If the past eight months have taught us anything, it is that people are surprisingly adaptable. Many of us profess we are creatures of habit. But when forces beyond our control scupper our usual routines, we quickly adjust to whatever the ‘new normal’ may be.
When lockdown made it harder for consumers to pop to supermarkets, department stores and high street chemists, even the most hardened technophobes found themselves venturing online to buy their beauty goods.
Benjamin Punchard, Global Packaging Insights Director at market research firm Mintel, confirms that, since the start of the Covid-19 crisis, 30% of European beauty consumers have “bought from a website they’d not used before”.
“We’ve got very strong data that shows consumers are shopping [in stores] less often and not wanting to spend long in stores,” he says.
“This is firstly because you’ve got people breathing everywhere, but you’ve also got social pressure as people are queuing up outside.”
He also highlights that consumers with fewer social engagements due to lockdown have had “more time on their hands” to browse online for beauty goods.
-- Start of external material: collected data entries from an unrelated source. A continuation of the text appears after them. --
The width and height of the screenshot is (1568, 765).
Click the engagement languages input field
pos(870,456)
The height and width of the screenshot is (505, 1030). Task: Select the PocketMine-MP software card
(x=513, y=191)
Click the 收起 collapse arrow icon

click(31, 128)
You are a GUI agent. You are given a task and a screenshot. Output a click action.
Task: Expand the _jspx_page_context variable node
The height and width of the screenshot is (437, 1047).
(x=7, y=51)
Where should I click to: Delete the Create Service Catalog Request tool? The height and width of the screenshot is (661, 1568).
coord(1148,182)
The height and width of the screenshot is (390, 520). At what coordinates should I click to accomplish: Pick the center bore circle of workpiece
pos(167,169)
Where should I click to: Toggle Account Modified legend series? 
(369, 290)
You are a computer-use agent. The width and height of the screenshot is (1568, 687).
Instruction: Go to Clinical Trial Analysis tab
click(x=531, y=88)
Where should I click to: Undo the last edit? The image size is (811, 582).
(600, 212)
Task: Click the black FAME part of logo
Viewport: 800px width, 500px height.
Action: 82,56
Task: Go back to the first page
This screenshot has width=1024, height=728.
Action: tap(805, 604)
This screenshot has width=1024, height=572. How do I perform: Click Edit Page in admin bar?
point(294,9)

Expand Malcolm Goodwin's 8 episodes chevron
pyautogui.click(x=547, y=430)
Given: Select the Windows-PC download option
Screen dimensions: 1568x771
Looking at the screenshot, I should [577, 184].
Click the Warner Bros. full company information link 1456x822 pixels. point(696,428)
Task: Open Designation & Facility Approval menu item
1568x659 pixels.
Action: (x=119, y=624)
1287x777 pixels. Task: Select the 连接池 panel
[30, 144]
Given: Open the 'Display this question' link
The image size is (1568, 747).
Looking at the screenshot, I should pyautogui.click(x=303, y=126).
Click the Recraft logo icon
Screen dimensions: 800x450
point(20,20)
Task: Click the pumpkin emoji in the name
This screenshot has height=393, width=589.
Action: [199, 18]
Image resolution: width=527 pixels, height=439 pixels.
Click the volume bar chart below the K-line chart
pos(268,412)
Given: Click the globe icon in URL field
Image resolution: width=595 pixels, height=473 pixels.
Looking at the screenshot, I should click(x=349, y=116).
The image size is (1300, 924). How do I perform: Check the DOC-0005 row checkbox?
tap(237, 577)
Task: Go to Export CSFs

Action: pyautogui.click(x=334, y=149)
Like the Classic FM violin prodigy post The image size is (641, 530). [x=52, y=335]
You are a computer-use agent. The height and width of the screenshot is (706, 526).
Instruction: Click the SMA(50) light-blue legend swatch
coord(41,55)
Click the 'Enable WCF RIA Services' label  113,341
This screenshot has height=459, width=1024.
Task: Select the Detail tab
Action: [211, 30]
Sebastian Quevedo-Busch is Managing Director of Invinci Agency, which helps brands launch, sell and grow on e-tail behemoth Amazon.
He believes that prior to Covid-19, “some consumers were hesitant about e-commerce, but now they’ve tried shopping online they’ve seen that it is convenient, it’s easy and it works”.
Moreover, “because lockdown has been going on for such a long time, it’s allowed people to create a habit out of buying online”.